Stretching for more than thirty miles at its broadest point,
London is by far the largest city in Europe. The majority of
its sights are situated to the north of the River Thames, which
loops through the city from west to east. However, there is no
single predominant focus of interest, for London has grown not
through centralized planning but by a process of agglomeration -
villages and urban developments that once surrounded the core are
now lost within the amorphous mass of Greater London.
One of the few areas that you can easily explore on foot is
Westminster and Whitehall , the city's royal, political and
ecclesiastical power base, where you'll find the National Gallery
and a host of other London landmarks, from Buckingham Palace to
Westminster Abbey and Big Ben. The grand streets and squares of
St James's , Mayfair and Marylebone , to the north of
Westminster, have been the playground of the rich since the
Restoration, and now contain the city's busiest shopping zones.
East of Piccadilly Circus, Soho and Covent Garden are
also easy to walk around and form the heart of the West End
entertainment district, containing the largest concentration of
theatres, cinemas, clubs, flashy shops, cafés and restaurants.

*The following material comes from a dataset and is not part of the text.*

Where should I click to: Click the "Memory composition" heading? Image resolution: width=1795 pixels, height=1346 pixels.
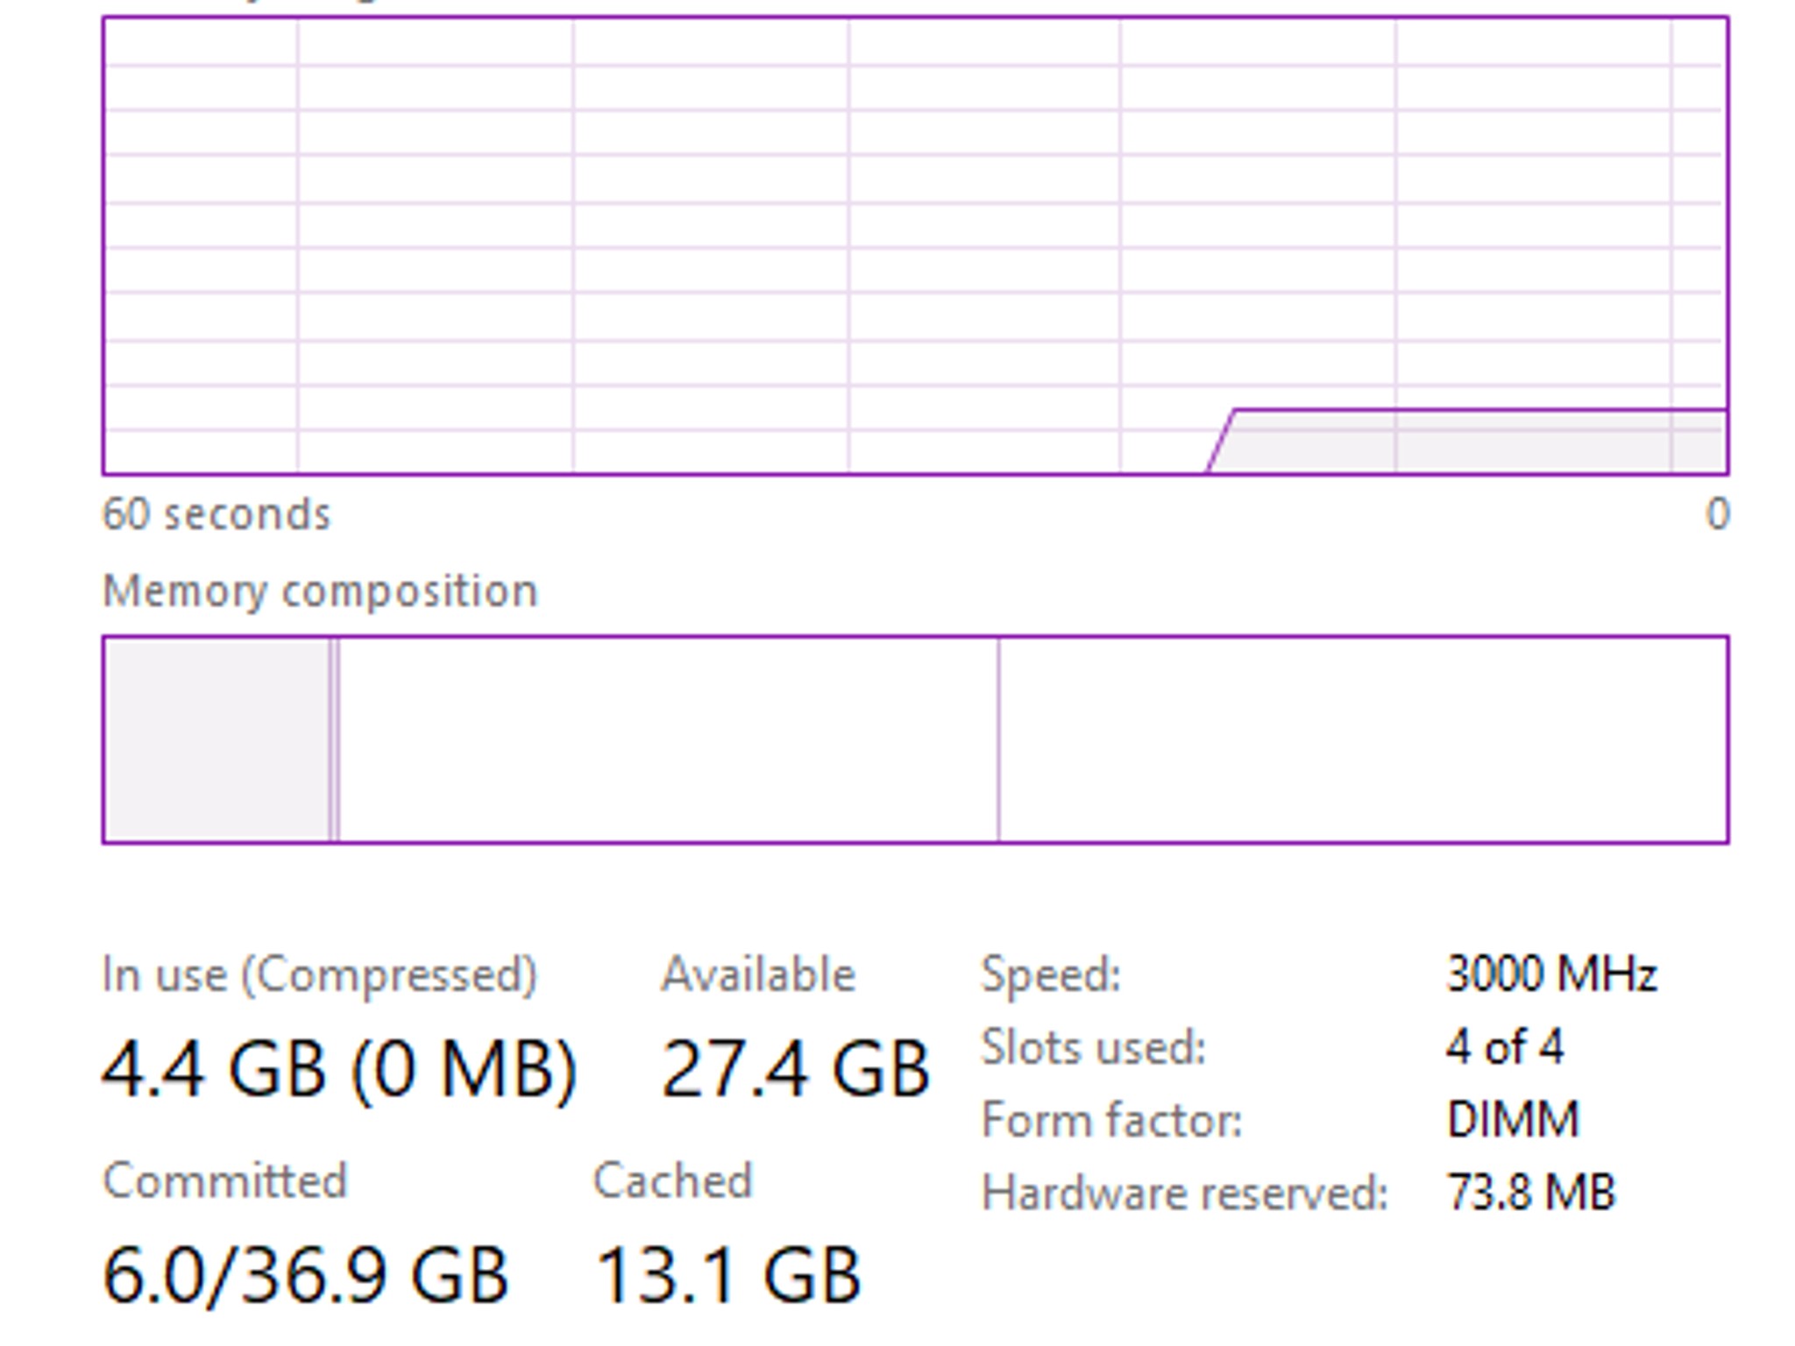pyautogui.click(x=320, y=592)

To
the north lies the university quarter of Bloomsbury , home
to the ever-popular British Museum, and the secluded quadrangles of
Holborn's Inns of Court, London's legal heartland.
The City - the City of London, to give it its full title
- is at one and the same time the most ancient and the most modern
part of London. Settled since Roman times, it is now one of the
world's great financial centres, yet retains its share of historic
sights, notably the Tower of London and a fine cache of Wren
churches that includes St Paul's Cathedral. Despite creeping
trendification, the East End , to the east of the City, is
not conventional tourist territory, but to ignore it entirely is to
miss out a crucial element of contemporary London. Docklands
is the converse of the down-at-heel East End, with the Canary Wharf
tower, the country's tallest building, epitomizing the pretensions
of the Thatcherite dream.
Lambeth and Southwark comprise the small slice of central
London that lies south of the Thames. The South Bank Centre,
London's little-loved concrete culture bunker, is enjoying a new
lease of life thanks to its proximity to the new Tate Gallery of
Modern Art in Bankside, which is linked to the City by a new
pedestrian bridge.
The largest segment of greenery in central London is Hyde Park,
which separates wealthy Kensington and Chelsea from the city
centre. The museums of South Kensington - the Victoria &
Albert Museum, the Science Museum and the Natural History Museum -
are a must; and if you have shopping on your agenda, you'll want to
check out the hive of plush stores in the vicinity of Harrods.
The capital's most hectic weekend market takes place around
Camden Lock in North London . Further out, in the literary
suburbs of Hampstead and Highgate, there are unbeatable views
across the city from half-wild Hampstead Heath, the favourite
parkland of thousands of Londoners. The glory of South
London is Greenwich, with its nautical associations, royal park
and observatory (not to mention its Dome). Finally, there are
plenty of rewarding day-trips along the Thames from Chiswick to
Windsor , most notably Hampton Court Palace and Windsor
Castle.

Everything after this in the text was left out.